= George Sadil =

George Sadil (born circa 1936–37) is a former Russian analyst and translator who worked with the Australian Security Intelligence Organisation (ASIO) for nearly 25 years including during the height of the Cold War. After it had been revealed the ASIO had been compromised by a Russian KGB (Komitet Gosudarstvennoy Bezopasnosti) 'mole', investigations were held and after internal audits conducted by both ASIO (Jabaroo) and the Australian Federal Police (Operation Liver), Sadil was accused of being the mole. After raids on the homes of many of their analysts and translators, the authorities found highly classified documents in Sadil's home, he was then charged with possessing classified federal documents under the Crimes Act 1914. In 1994 the case against him collapsed.

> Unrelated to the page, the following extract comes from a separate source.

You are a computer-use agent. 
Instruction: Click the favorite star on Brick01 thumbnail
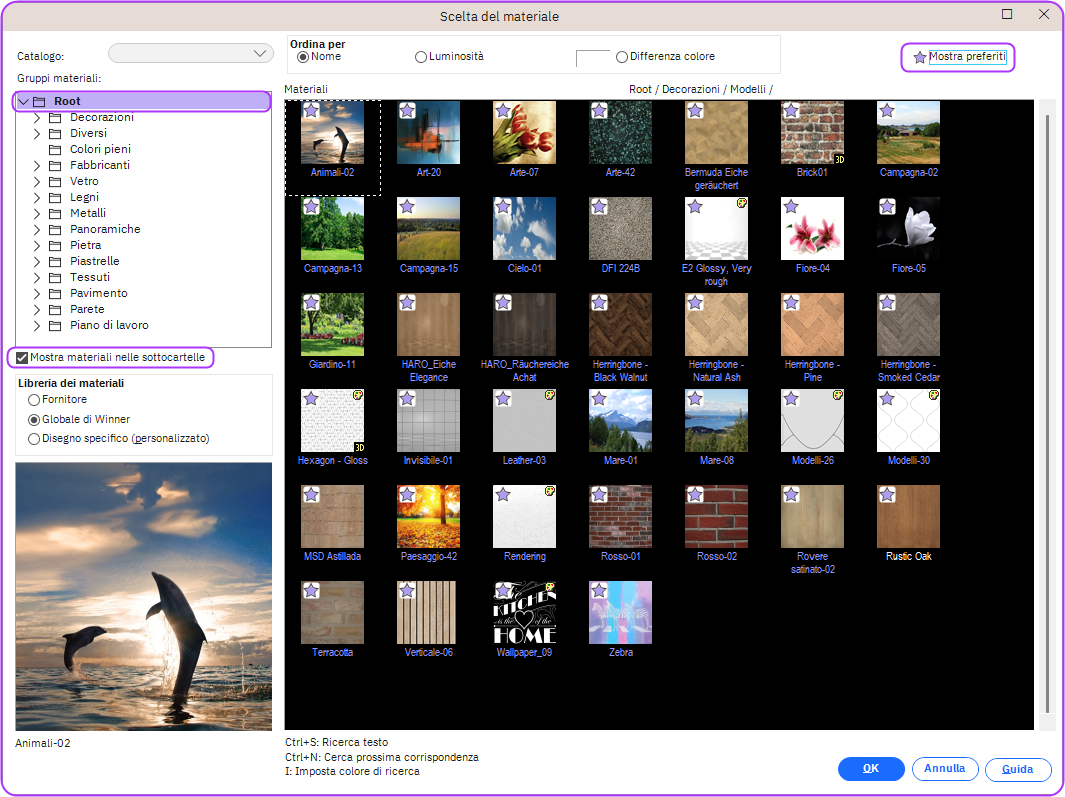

Sadil's profile did not match that of the mole in question, and prosecutors were unable to establish any kind of money trail between Sadil and the KGB.

Sadil had worked for ASIO since 1968.

Former KGB general Oleg Kalugin said Australian authorities never discovered the identity of the Canberra-based spy, who was paid thousands of dollars. Kalugin said Moscow used the information to penetrate deep into MI5, MI6, the CIA, and the FBI.

In 2023, the mole was identified as Ian George Peacock.